Blog Summary: (AI Summaries by Summarizes)
- Hadoop has a large developer community with projects that have names that don't correlate to their function.
- This cheat sheet helps keep track of the different projects in the Hadoop ecosystem and their respective functions.
- The projects are broken up into three categories: Distributed Systems, Processing Data, and Getting Data In/Out.
- Distributed Systems:
- Processing Data:
Hadoop has a vast and vibrant developer community. Following the lead of Hadoop’s name, the projects in the Hadoop ecosystem all have names that don’t correlate to their function. This makes it really hard to figure out what each piece does or is used for. This is a cheat sheet to help you keep track of things. It is broken up into their respective general functions.
Distributed Systems | |||
Name | What It Is | What It Does | How It Helps |
HDFS | A Distributed Filesystem for Hadoop | Acts as the filesystem or storage for Hadoop. | Improves the data input performance of MapReduce jobs with data locality. Creates a replicated, scalable file system. |
Cassandra | A NoSQL database | A highly scalable database. | Allows you to scale a database in linear fashion. Can handle huge databases without bogging down. |
HBase | A NoSQL database | Uses HDFS to create a highly scalable database. | Allows high scalability. Allows you to do random reads and writes with HDFS. |
Zookeeper | A Distributed Synchronization Service | Provides synchronization of data amongst distributed nodes. | Allows a cluster to maintain consistent, distributed data across all nodes in a cluster. |
Processing Data | |||
Name | What It Is | What It Does | How It Helps |
MapReduce | Distributed Programming Model and Software Framework | Breaks up a job into multiple tasks and processes them simultaneously. | Framework abstracts the difficult pieces of distributed systems. Allows vast quantities of data to be processed simultaneously. |
Spark | General Purpose Processing Framework | Breaks up a job into multiple tasks and processes them simultaneously. | Framework abstracts the difficult pieces of distributed systems. Has more built-in functionality than MapReduce, like SQL. |
Hive | Data Warehouse System | Allows use of query language to process data. | Helps SQL programmers harness MapReduce by creating SQL-like queries. |
Pig | Data Analysis Platform | Processes data using a scripting language | Helps programmers use a scripting language to harness MapReduce power. |
Mahout | Machine Learning Library | Use a prewritten library to run machine learning algorithms on MapReduce. | Prevents you from having to rewrite machine learning algorithms to use MapReduce.

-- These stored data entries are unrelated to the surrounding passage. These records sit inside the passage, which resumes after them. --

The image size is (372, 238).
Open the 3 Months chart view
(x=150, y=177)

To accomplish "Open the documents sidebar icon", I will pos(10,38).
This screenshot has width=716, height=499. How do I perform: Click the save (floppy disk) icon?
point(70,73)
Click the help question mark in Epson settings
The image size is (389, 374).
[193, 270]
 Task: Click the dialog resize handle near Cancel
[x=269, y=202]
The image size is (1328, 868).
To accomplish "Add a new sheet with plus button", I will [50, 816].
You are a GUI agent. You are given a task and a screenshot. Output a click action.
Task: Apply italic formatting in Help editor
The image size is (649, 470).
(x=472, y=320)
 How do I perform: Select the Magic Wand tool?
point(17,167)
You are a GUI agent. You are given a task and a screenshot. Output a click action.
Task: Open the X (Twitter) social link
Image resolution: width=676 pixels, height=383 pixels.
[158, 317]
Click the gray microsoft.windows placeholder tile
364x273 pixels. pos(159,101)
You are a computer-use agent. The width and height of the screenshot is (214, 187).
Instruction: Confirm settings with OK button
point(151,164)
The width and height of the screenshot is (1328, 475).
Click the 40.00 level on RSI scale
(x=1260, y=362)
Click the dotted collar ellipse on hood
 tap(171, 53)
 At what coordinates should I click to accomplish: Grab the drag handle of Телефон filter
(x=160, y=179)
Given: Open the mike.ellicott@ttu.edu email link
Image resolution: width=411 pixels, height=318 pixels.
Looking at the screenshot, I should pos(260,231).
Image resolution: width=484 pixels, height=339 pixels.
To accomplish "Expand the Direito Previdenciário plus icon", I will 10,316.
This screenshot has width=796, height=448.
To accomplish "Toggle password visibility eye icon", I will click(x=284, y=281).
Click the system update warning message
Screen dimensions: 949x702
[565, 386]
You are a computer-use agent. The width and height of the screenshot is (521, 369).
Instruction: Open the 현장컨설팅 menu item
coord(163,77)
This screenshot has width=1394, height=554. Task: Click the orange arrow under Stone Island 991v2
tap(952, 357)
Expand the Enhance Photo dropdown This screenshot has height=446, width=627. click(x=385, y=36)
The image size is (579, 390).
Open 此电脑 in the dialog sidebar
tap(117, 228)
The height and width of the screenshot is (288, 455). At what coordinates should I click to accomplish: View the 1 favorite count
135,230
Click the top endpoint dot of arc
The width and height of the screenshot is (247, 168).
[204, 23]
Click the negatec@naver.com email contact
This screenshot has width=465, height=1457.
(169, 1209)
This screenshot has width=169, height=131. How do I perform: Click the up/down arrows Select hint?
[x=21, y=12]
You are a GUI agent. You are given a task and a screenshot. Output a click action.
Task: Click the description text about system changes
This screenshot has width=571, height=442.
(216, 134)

Speeds up development time by using existing code. |
Giraph | Graph Processing Library | Use a prewritten library to run graph algorithms on MapReduce. | Prevents you from having to rewrite graph algorithms to use MapReduce. Speeds up development time by using existing code. |
MRUnit | Unit Test Framework for MapReduce | Run tests to verify your MapReduce job functions correctly. | Run programmatic tests to verify that a MapReduce program acts correctly. Has objects that allow you to mock up inputs and assertions to verify the results. |
Getting Data In/Out | |||
Name | What It Is | What It Does | How It Helps |
Avro | Data Serialization System | Gives an easy method to input and output data from MapReduce or Spark jobs. | Creates domain objects to store data. Makes easier data serialization and deserialization for MapReduce jobs. |
Sqoop | Bulk Data Transfer | Moves data between Relational Databases and Hadoop. | Allows data dumps from the Relational Database to be placed in Hadoop for processing later. Moves data output from a MapReduce job to be placed back in a Relational Database. |
Flume | Data Aggregator | Handles large amounts of log data in a scalable fashion. | Moves large amounts of log data into HDFS. Since Flume scales so well, it can handle a lot of incoming data. |
Kafka | Distributed Publish/Subscribe | Handles very high throughput and low latency message passing in a scalable fashion. | Decouples systems to allow many subscribers of published data. |
Administration | |||
Name | What It Is | What It Does | How It Helps |
Hue | Browser Based Interface for Hadoop | Allows users to interact with the Hadoop cluster over a web browser. | Makes it easier for users to interact with the Hadoop cluster. Granular permissions allow administrators to configure users’ |
Oozie | Workflow Engine for Hadoop | Makes creating complex workflows in Hadoop easier to create. | Allows you to create a complex workflow that leverages other projects like Hive, Pig, and MapReduce. Built-in logic allows users to handle failures of steps gracefully. |
Cloudera Manager | Browser Based Manager for Hadoop | Allows easy configuration and configuration of Hadoop cluster. | Eases the burden of dealing with and monitoring a large Hadoop Cluster. Helps install and configuration the Hadoop software. |
The easiest way to install all of these programs is via CDH or Cloudera Distribution for Hadoop. The free edition of Cloudera Manager makes it even easier to create your cluster.